Vettore2480
VETTORE
Ciao a tutti,
Vi prego di rispondere senza quotare poiché è molto lungo!
Sto leggendo il libro di un colto Professore universitario, Franco Perco, laureato prima in Giurisprudenza poi in Scienze Naturali, zoologo. Il libro si chiama “Andare in Natura” e sferra un severo attacco a tutti coloro che praticano attività outdoor, sport in particolare, accusandoli di essere molto più invasivi di quanto possano credere.
Obiettivo del libro è innescare un senso di colpa nei cosiddetti “fruitori”, quelli preferiscono passare il loro tempo libero nella aree naturali, piuttosto che altrove.
Dopo lunghe e forbite premesse filosofiche, che sottolineano la netta superiorità di alcuni (pochissimi) individui dotati di “poli-empatia” verso la natura nel suo complesso, il Professore si concentra sull’analisi dei fruitori di tipo ricreativo, e dedica una parte del trattato all’esame di ciascuna categoria (non solo sportivi, anche camminatori, fotografi o semplici gitanti fuori porta), facendo sempre emergere un marcato disprezzo.
Venendo al punto che più ci interessa, il Professore definisce gli Sciapinisti: “Skifosi”.
Per la nostra community l’aggettivo Skifoso è un gran complimento, ho tuttavia il sospetto che l’autore non sia un utente di Skiforum, pertanto il suo “skifoso”non è una lode, e le skife che forse avrà già ricevuto da alcuni lettori, non sono propriamente dei “like”.
Perché l’autore si sente legittimato ad usare toni così offensivi nei confronti di persone che praticano lo scialpinismo? Si tratta di uno sport con radici secolari che, a mio modesto parere merita, pienissima dignità.
Menti che sono state aperte dallo studio del diritto e delle scienze, non dovrebbero esternare tanto disprezzo verso i propri simili.
Mi perdoni l’autore per il “simili”, c’è infatti una visione misantropica che fa emergere, in ogni angolo del libro, il concetto di superiorità della natura selvaggia rispetto alla stupidità umana.
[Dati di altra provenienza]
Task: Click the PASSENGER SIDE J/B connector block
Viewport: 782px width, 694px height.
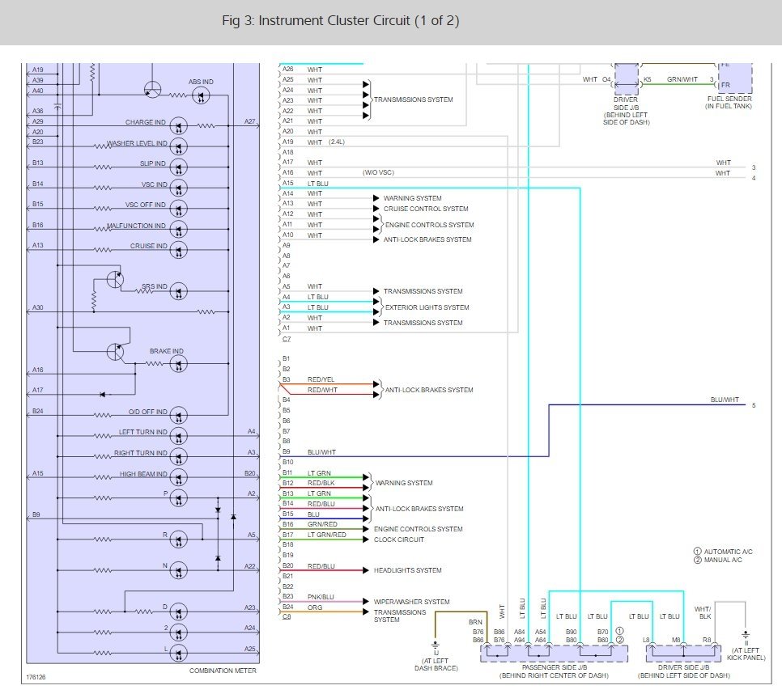Action: coord(554,653)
L’autore sgombra immediatamente il campo per immunizzarsi da qualsiasi critica, dicendo che lui non dà giudizi, che lui ha dei pregiudizi, che i permalosi possono astenersi dalla lettura, che chi legge e si offende ha avuto la giusta medicina. In pratica il suo primario obiettivo è offendere i superficiali permalosi, più lettori si offendono più l’obiettivo è centrato, poiché la sua azione moralizzatrice è stata efficace.
Vi chiederete come mai mi sia venuto in mente di comprarmi questa perla di trattato, veniamo quindi al nocciolo della questione.
Quest’uomo di grande cultura è oggi direttore del Parco Nazionale dei Monti Sibillini.
I Monti Sibillini rappresentano l’unica vera area montuosa del Centro Italia dove si può praticare lo Scialpinismo su dislivelli significativi.
L’Ente Parco è stato istituito dalla legge ed ha quindi potere regolamentare che assume forza di legge. Le regole creano limitazioni delle libertà personali degli individui, con tanto di sanzioni in caso di inosservanza.
Non conosco lo statuto dell’Ente, non so quindi quanto potere decisionale spetti alla figura amministrativa del Direttore. Ho però fondati motivi per pensare che il suo pensiero sia parecchio influente in quell’ambito, e le sue opinioni molto rispettate e condivise dalla presidenza e dal Consiglio Direttivo.
Il Parco Nazionale dei Monti Sibillini col passare degli anni sta raccogliendo molte critiche da parte delle popolazioni locali, a causa di provvedimenti poco democratici e a volte molto antipatici. Se queste sono le premesse, non mi stupirei se lo Sciapinismo fosse il prossimo candidato a finire sull’altare sacrificale, in nome del sommo puritanesimo.
Io posso anche concordare sull’importanza di un ente preposto a regolamentare le varie attività, con finalità di tutela e conservazione, ma non sul fatto che le regole possano essere ispirate ad antipatie personali e a pregiudizi palesemente dichiarati.
Da ultimo vorrei segnalare che l’Autore del libro è un noto e stimato cacciatore, credo specializzato in ungulati (camosci, caprioli, etc.).
Il libro tende infatti a giustificare, più degli altri fruitori, i cacciatori (ed in parte anche i pescatori e raccoglitori), elevandoli ad uniche categorie ricreazionali legittimate ad “andare in natura”, sulla base di una teoria sulla quale non mi dilungo (in soldoni, unici gruppi di interesse realmente interessati alla conservazione in ottica di perpetuazione delle risorse rinnovabili).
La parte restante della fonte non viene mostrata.